Lately I’ve become extremely interested in accident analysis techniques. This is largely useful in the manufacturing and transportation industries, but there has been a growing trend to adopt these types of practices in the technology arena. Think Kanban, Lean Startup, and the Theory of Constraints to name a few.

But accident analysis and safety digs deep into the nature of failure within a system. Some of my favorite thinkers in the field like Sidney Dekker and Nancy Leveson have been forcing me to go beyond the surface of an issue and to dig deeper into the organizational issues that are equal contributors to failure.

Root Cause Analysis (RCA) is something that gets touted all the time in technology. When a system goes down, we’re desperately trying to find out what caused things to go bad. Despite our best efforts, we never seem to go far enough with RCAs.

One of my favorite mantras regarding root cause is that “Root cause is simply where we stop looking.” We go far enough down the rabbit hole that we simply can’t explain further, don’t have the will to explain further or we’ve reached a politically acceptable answer. (Leveson Engineering a Safer World)

So why do we go through the theater of Root Cause Analysis in technology? Because we need to explain the unexplainable. Because if we can’t explain something, how can we possibly give assurances it won’t happen in the future?

The technology field has done a great job of pretending that everyone has their shit together. No one should ever have a failure that goes undetected. Anyone who isn’t alerted before a problem happens is an idiot. These are all worthwhile goals, but they are so far away from the reality of where we are in technology. But thanks to blogs, social media and the wisdom of hindsight, gaps in system and failure monitoring is largely the result of unqualified staff. This belief is held by management, furthered by people in the industry who talk a good game and then ultimately internalized by those with imposter syndrome. So we stress and we agonize over the root cause of a thing. And that’s not entirely a bad thing, but here’s the rub.

Lets say we get to a point where we find that the root cause was due to setting X not being set to a reasonable or correct value. That’s it. We change setting X, explain how that moves up the cause of events and fixes everything had X been set to a sane value. But why was X set to the value it was set at? Easy, the person before us was an idiot. But is that really the case? What factors went into that decision? What organizational pressures were present that forced a more conservative value? Could we not spend the money for extra hardware that would better utilize X? Was there no time to do performance testing so we settled on the low value for X? Did our predecessor not get the training necessary to understand the impact of X? These are all questions that need to be answered to truly be able to do root cause analysis. And the truth of the matter is, most organizations don’t have the stomach for it.
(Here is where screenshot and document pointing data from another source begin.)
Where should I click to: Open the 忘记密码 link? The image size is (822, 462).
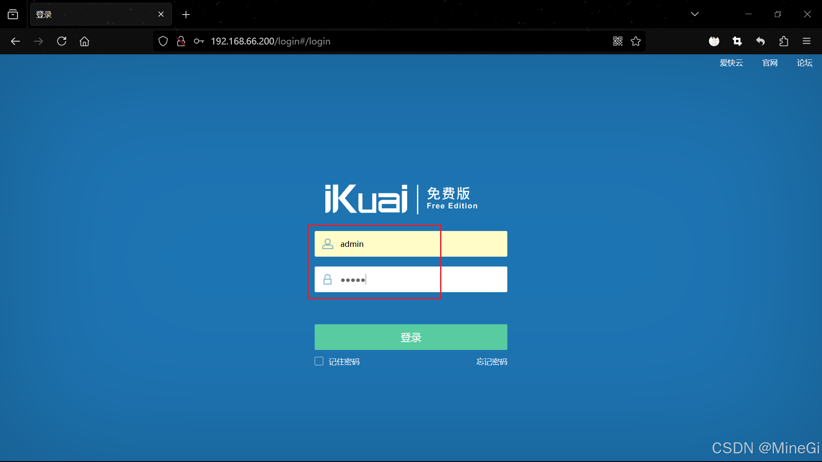[491, 361]
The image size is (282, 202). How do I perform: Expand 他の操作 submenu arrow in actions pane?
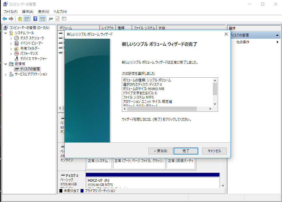(277, 42)
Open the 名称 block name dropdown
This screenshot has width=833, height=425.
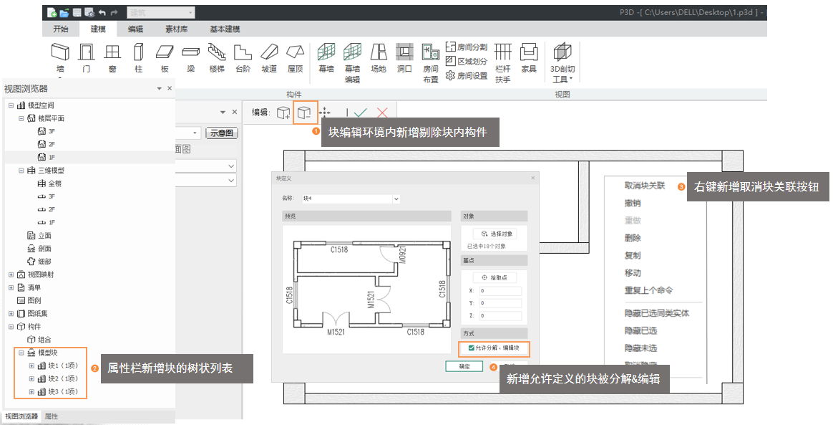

Companies have a hard time looking themselves in the mirror and assessing themselves in an honest light. How many projects weren’t given enough time to be done right? How many projects have to skip a vital phase of the testing process due to time constraints? These are the problems you run into throughout your career, across countless companies, leading one to believe it’s less about the company and more about the human condition. But regardless of the source of these problems, they are all things that contribute to the cause of failure in our systems. Organizations that have operational excellence are the orgs who aren’t afraid to look at themselves honestly and follow the root cause of failure, no matter where it takes them.

Next time you participate in an RCA, take it to the next level. Don’t stop at the 5th “why?” Go to the 100th, or the 1000th or however long it takes to be able to show organizationally where change needs to happen. Don’t absolve yourself of all responsibility, but make sure everyone knows that the failure is not yours, but the organization’s as a whole.